■ **WORK INSTRUCTIONS**: Keeping every word the same, return the listing from its first line until the line holding "This screenshot has width=284, height=251." has been returned as well.

■ **SUPPLIED ENTRIES**:
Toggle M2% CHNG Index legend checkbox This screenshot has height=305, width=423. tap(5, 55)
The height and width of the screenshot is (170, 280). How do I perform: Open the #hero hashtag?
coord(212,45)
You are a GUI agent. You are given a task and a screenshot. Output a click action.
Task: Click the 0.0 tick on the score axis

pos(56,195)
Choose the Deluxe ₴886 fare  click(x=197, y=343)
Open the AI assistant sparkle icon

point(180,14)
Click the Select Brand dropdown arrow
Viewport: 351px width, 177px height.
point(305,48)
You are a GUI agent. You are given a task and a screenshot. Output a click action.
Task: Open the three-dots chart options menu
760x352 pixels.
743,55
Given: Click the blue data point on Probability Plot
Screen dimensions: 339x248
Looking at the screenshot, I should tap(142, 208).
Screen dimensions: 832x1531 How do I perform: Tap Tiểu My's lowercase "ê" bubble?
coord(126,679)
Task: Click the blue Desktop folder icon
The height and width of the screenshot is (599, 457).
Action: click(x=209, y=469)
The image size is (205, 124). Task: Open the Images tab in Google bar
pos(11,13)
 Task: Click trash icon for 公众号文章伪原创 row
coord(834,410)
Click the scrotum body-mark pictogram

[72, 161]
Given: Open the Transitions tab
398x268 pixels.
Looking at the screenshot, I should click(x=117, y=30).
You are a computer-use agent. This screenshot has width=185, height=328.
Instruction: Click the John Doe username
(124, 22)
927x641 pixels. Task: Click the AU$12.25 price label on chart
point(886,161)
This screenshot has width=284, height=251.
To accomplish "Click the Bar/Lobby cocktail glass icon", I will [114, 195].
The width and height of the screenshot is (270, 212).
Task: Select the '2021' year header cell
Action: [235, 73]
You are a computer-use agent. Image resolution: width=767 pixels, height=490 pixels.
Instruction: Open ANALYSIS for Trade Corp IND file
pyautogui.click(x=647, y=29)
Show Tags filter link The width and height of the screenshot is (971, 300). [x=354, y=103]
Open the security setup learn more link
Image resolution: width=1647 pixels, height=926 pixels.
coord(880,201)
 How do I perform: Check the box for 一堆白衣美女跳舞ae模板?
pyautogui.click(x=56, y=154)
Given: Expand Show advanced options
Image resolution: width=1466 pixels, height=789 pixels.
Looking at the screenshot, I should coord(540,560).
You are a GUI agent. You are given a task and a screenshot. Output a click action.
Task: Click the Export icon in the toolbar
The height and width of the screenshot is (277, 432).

■ **OUTPUT**:
Toggle M2% CHNG Index legend checkbox This screenshot has height=305, width=423. tap(5, 55)
The height and width of the screenshot is (170, 280). How do I perform: Open the #hero hashtag?
coord(212,45)
You are a GUI agent. You are given a task and a screenshot. Output a click action.
Task: Click the 0.0 tick on the score axis

pos(56,195)
Choose the Deluxe ₴886 fare  click(x=197, y=343)
Open the AI assistant sparkle icon

point(180,14)
Click the Select Brand dropdown arrow
Viewport: 351px width, 177px height.
point(305,48)
You are a GUI agent. You are given a task and a screenshot. Output a click action.
Task: Open the three-dots chart options menu
760x352 pixels.
743,55
Given: Click the blue data point on Probability Plot
Screen dimensions: 339x248
Looking at the screenshot, I should tap(142, 208).
Screen dimensions: 832x1531 How do I perform: Tap Tiểu My's lowercase "ê" bubble?
coord(126,679)
Task: Click the blue Desktop folder icon
The height and width of the screenshot is (599, 457).
Action: click(x=209, y=469)
The image size is (205, 124). Task: Open the Images tab in Google bar
pos(11,13)
 Task: Click trash icon for 公众号文章伪原创 row
coord(834,410)
Click the scrotum body-mark pictogram

[72, 161]
Given: Open the Transitions tab
398x268 pixels.
Looking at the screenshot, I should click(x=117, y=30).
You are a computer-use agent. This screenshot has width=185, height=328.
Instruction: Click the John Doe username
(124, 22)
927x641 pixels. Task: Click the AU$12.25 price label on chart
point(886,161)
This screenshot has width=284, height=251.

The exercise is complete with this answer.